Il presidente Eav, Umberto De Gregorio, rilascia un’intervista fiume al quotidiano “Roma” in cui torna sulla notizia dei manager dell’azienda di trasporti ai tornelli per ridurre il fenomeno dei “protoghesi”. Parla inoltre anche della difficile situazione economica, affermando che ci sono ancora diversi stipendi arretrati per i dipendenti. E infine un cenno alle tariffe, che presto cambieranno nuovamente per diventare più semplici e coerenti con le tratte percorse.

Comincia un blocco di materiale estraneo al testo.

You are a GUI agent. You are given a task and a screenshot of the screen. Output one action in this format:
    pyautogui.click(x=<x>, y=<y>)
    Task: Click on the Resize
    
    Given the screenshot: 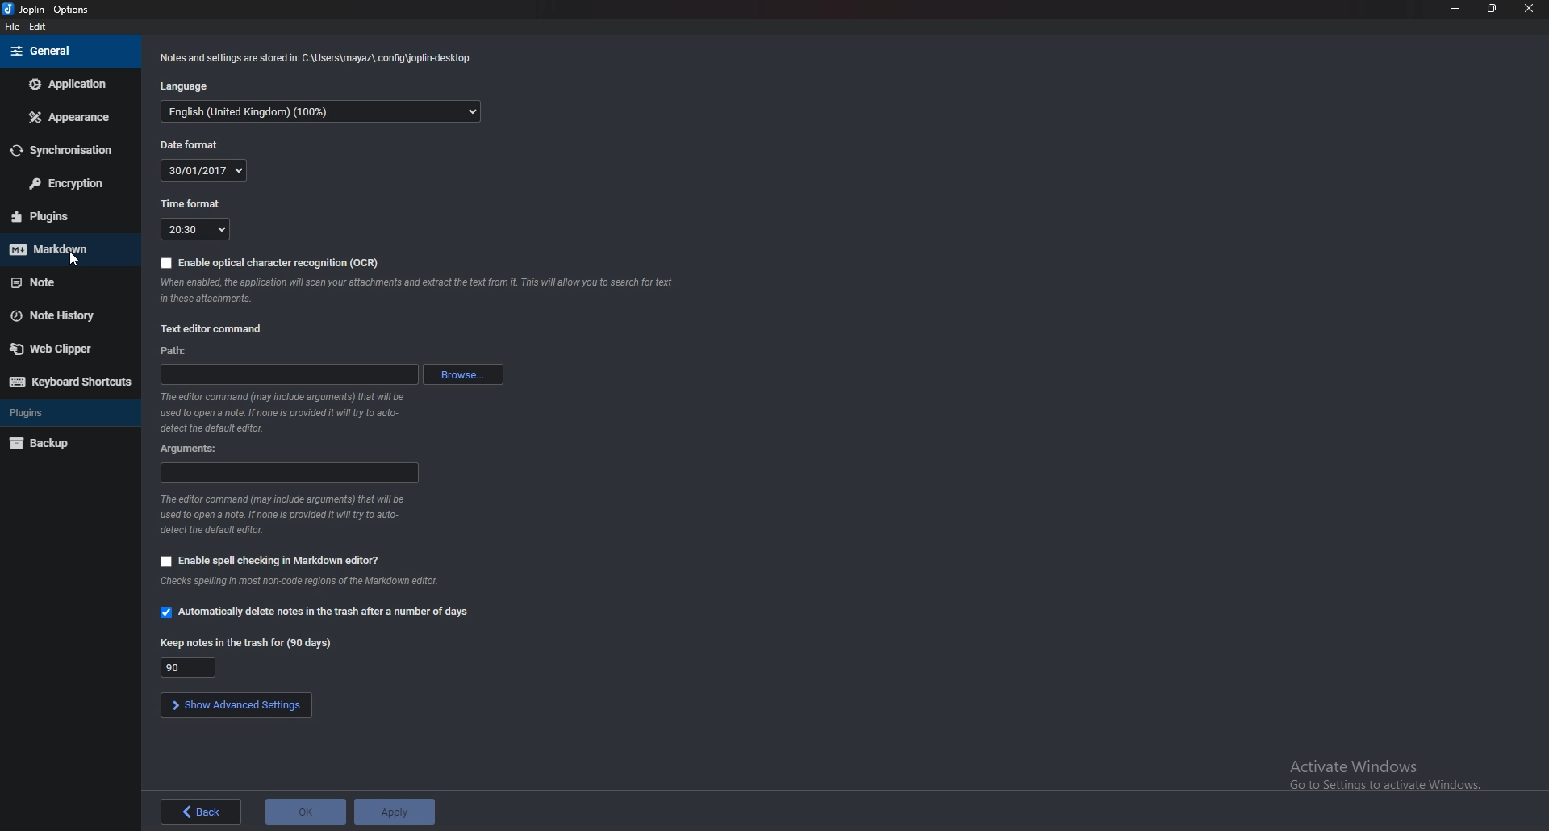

Ecco alcuni dei passaggi dell’intervista al quotidiano napoletano: «Abbiamo ancora ritardi nel pagamento degli stipendi. I problemi sono enormi. Non abbiamo mai nascosto la disastrosa situazione finanziaria dell’ente, anzi, la evidenzio ogni giorno sui giornali. Mi sto facendo in quattro per riuscire a pagare gli stipendi, cosa non scontata, considerato che i fondi regionali per il trasporto nel bilancio 2015 (ereditato da Caldoro) sono praticamente finiti. I fondi nazionali per il trasporto, invece, saranno ridotti ulteriormente nel 2016, per cui occorre aumentare i ricavi con la vendita dei titoli di viaggio e quindi i controlli».

E ancora: «Abbiamo un debito complessivo per circa 700 milioni di euro». Infine le tariffe per i viaggiatori: «Stiamo lavorando ad una riorganizzazione della biglietteria e con la Regione – scrive ancora il Roma – stiamo valutando un diverso e più semplice sistema tariffario».